Peninsula Community Library director Vicki Shurly remembers well the day Bear applied for a job. He jumped up, slapped his paws on the counter and wagged his tail.
“I’m not really a dog person,” says Shurly. Unfortunately, Bear, a rambunctious, two-year-old golden retriever/border collie mix needed the work.
“I got Bear as a 10-week-old puppy from the Roscommon County Animal Shelter, and I remember my vet saying, “You need to find him a job or he’ll find one for you,’” recalls Bear’s owner Paula Kelley, an Old Mission Peninsula resident.
But when Kelley pitched the idea of hiring Bear to work at the Peninsula Library as a reading therapy dog for kids, Shurly was skeptical. “My first thought was, ‘You’re kidding me,’” she says.
So how about that jar of dog treats that sits on her desk today? “He has totally won me over,” she says of her furry – and much valued – staff member.
Until now, he’s been paid in dog bones, but tomorrow Bear will be paid in extra long pats and rubs at the library’s Farewell Bear party. After six years of being a doggone good listener and friend, the Peninsula Library pooch is hanging up his work vest for good.

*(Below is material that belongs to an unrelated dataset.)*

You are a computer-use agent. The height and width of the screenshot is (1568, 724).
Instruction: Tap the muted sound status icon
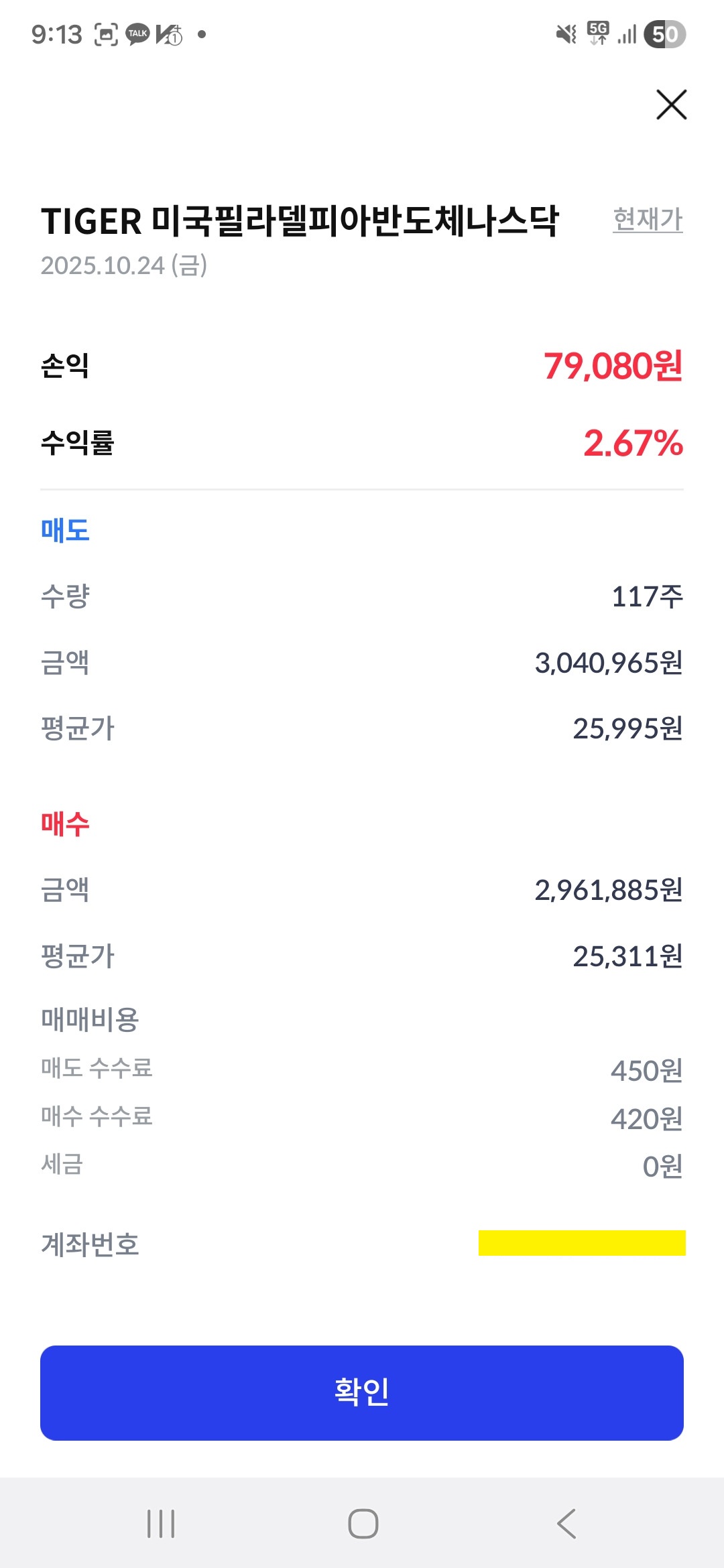pyautogui.click(x=566, y=34)
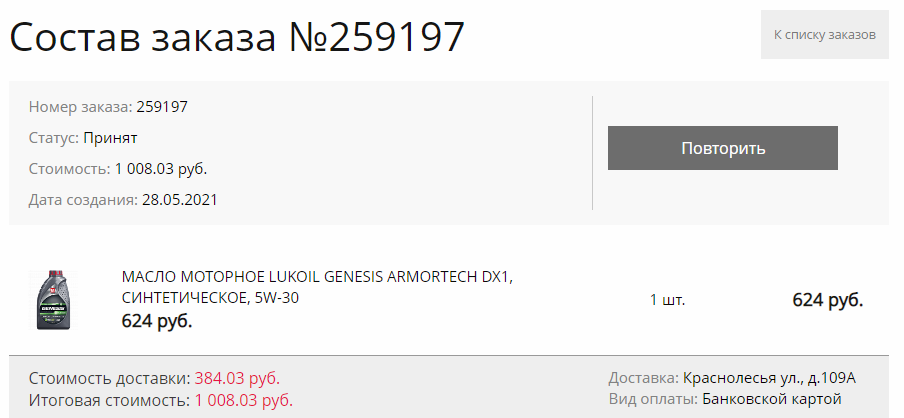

Despite a perhaps less-than-stellar first impression, Bear has had a stellar career. He became a registered therapy dog through the Delta Society (now Pet Partners) and is also certified as a Reading Education Assistance Dog (or READ). He has been a mainstay at the library and Old Mission Peninsula School since 2006.
Now 8 years old, it’s time for Bear to move on to other endeavors, says owner Kelley – primarily more playing and more napping.
Bear’s resume includes hundreds of hours spent with preschoolers through elementary school students as part of reading groups and one-on-one reading time with individual students. For struggling or reluctant readers, a dog lying nearby – even cocking his head as a student reads along – creates a non-threatening, non-judgmental environment. “He helps instill a joy of reading,” Shurly says.
“People are Bear’s best friends,” says Kelley. “That’s a key component to his work.”
In addition to reading work, Bear also helped teach local kids how to safety approach an unfamiliar dog and other dog safety tips. One thing he’ll definitely miss: the treats Mr. Randy the custodian would sneak for him from the cafeteria. “We used him as an example of how NOT to approach a dog,” Shurly says with a chuckle.
But perhaps most, Bear will miss his treats from Shurly herself – her desk the first place he went when he got to work, and his last stop before he left.
Bear’s farewell celebration is tomorrow, Saturday, from 10 a.m. to noon, at the Peninsula Community Library. He will appear with storyteller and local dentist Dr. Fred Arnold, who will read one of his all-time favorites, City Dog, Country Frog by Mo Willems. Bear will then “read” Art Dog by Thacher Hurd and will create some paw print art, as will his friends in the audience. A dog bone cake (for humans!) also will be served.